Kafka-oriented streaming folks talk about stream-table duality; the idea that one form can be expressed as the other. There is usually a little lip service paid to this idea before some heavy hints that actually, the stream is the true reality are dropped.

My own view is that there are dimensions for any data of interest, expressing some ability to show an evolution of it. Frequently that dimension is time, or can be mapped onto time.

But neither the stream nor the table is the truest representation. The truest representation is whatever representation makes sense for the problem. Sometimes, I want to clone a git repo. Sometimes I want to see a diff. Sometimes I want to query a table. Sometimes I want a change data capture stream. Sometimes I want to upload a file. Sometimes I want a websocket sending clicks. Sometimes you need a freight truck. Sometimes you need a conveyor belt. Sometimes a photo. Sometimes a movie.

Sometimes I talk about space vs time using the equations for acceleration, or for velocity, or for distance. These are all reachable from each other via the "duality" of calculus, but none of them is the One Truest Formula.

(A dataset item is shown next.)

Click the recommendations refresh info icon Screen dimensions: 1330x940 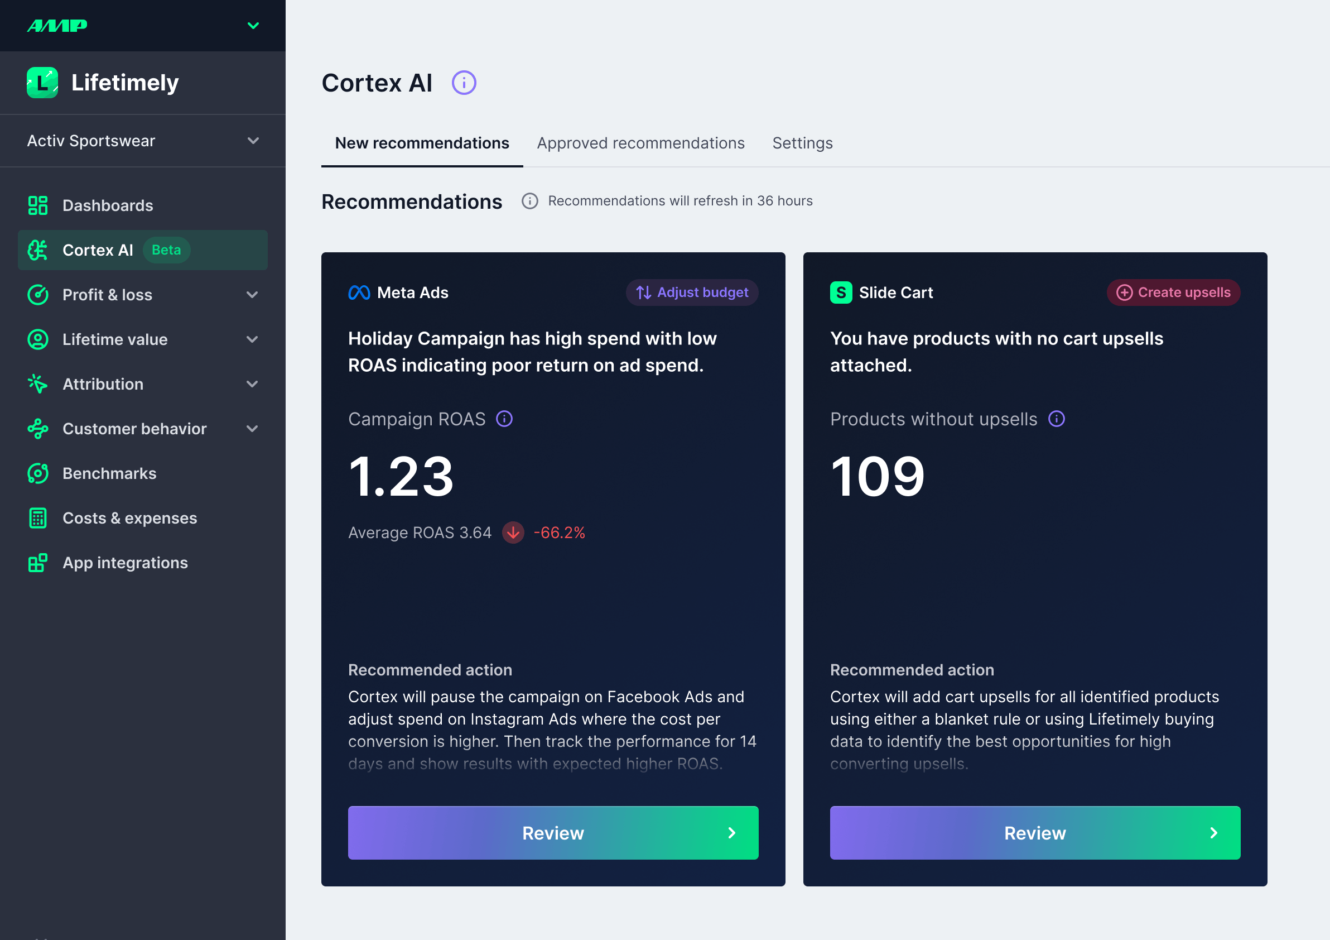tap(529, 201)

And so it is for data. The representation that makes the most sense for that domain under those constraints is the one that is "truest".

justjico · on Feb 4, 2019

I believe this is where CQRS plays nice with “event sourcing”. You write all your events in one model, but can read them in multiple ones, that is if you can tolerate some read latency... and most systems are usually ok with that.

bonesss · on Feb 4, 2019

CQRS also alleviates a lot of the pain people experience around event sourcing and distributed systems with event evolution and manipulation. There are many cases where it's inappropriate for consuming services to be aware of the internal representation of events. Giving them a 'snapshot-centric' view of the data can be a simplification in both directions.

vidarh · on Feb 4, 2019

I agree with this a lot. I posted a comment elsewhere in this thread about our use of events, and it boils down to selectively picking the entities we need to be able to reason about past states of, and storing the new states of those, and then deriving views from that state. For many uses we don't even ever need to then explicitly apply state transformations on that to derive a materalized form of the present state - a suitable view is often sufficient. For some we do need to apply transformations into new tables, but we can do that selectively. We still always have the database as a single source of truth, as we're lucky not to need to scale writes beyond that, which simplifies things a lot.

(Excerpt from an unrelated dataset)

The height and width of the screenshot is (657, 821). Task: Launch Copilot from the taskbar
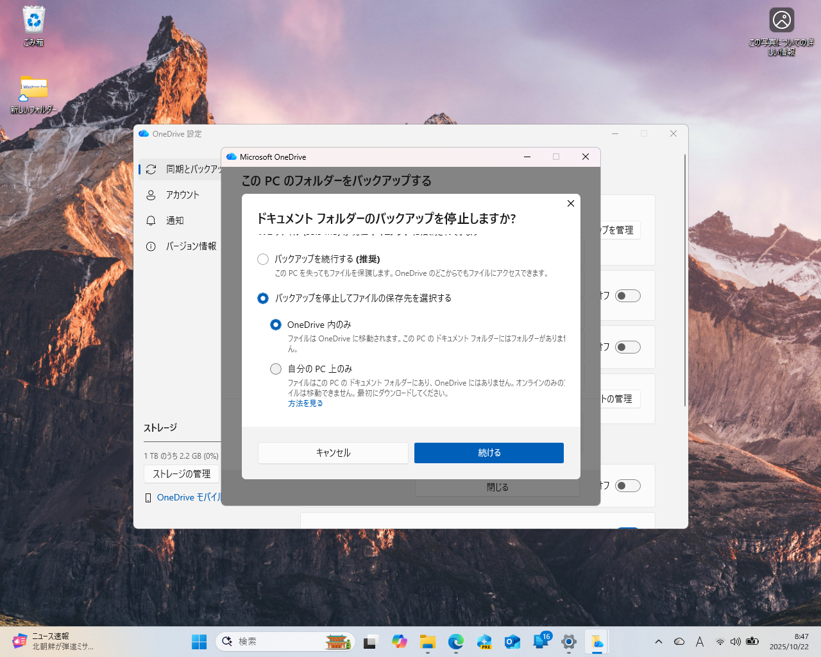(399, 642)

What it gives us is ability to rerun and regression test all reporting at point in time for those data sources we model as events, and ability to re-test all the code that does transformations on that inbound data, because we don't throw it away.

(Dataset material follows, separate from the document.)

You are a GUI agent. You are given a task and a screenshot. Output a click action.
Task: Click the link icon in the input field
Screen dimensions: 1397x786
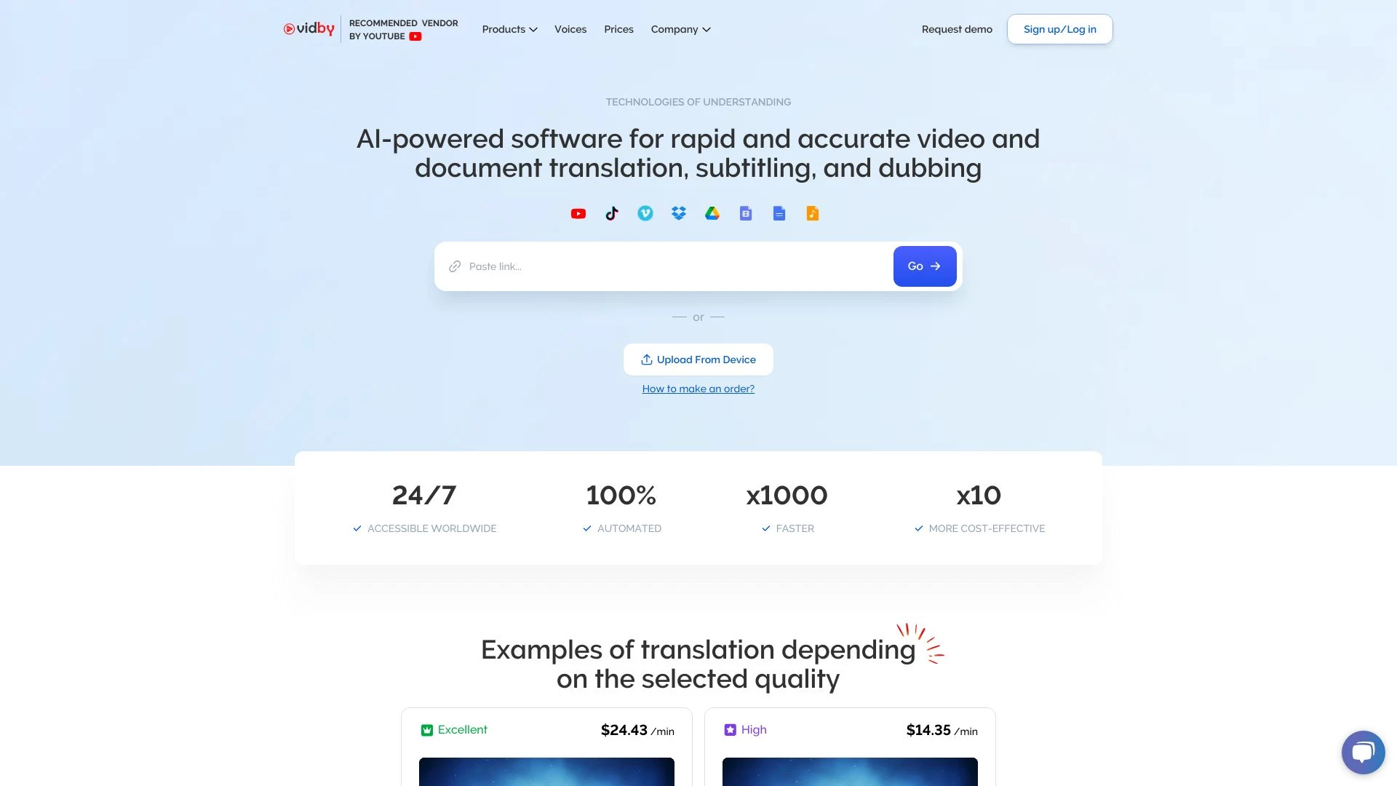tap(455, 266)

"Our" form of event sourcing is very different from the "cool" form: We don't re-model most internal data changes as events. We only selectively apply it to certain critical changes. A user changing profile data is not critical to us. A partner giving us data we can't recreate without going back to them and telling them a bug messed up our data is. For data that is critical like that, being able to go back and re-create any transformations from the original canonical event is fantastic.

And as long as there is an immutable key for the entity, rather than just for the entity at time t(n), we can reference from non-evented parts of the system to either entity at time t(n) or entity at time t(now()) trivially, depending on need.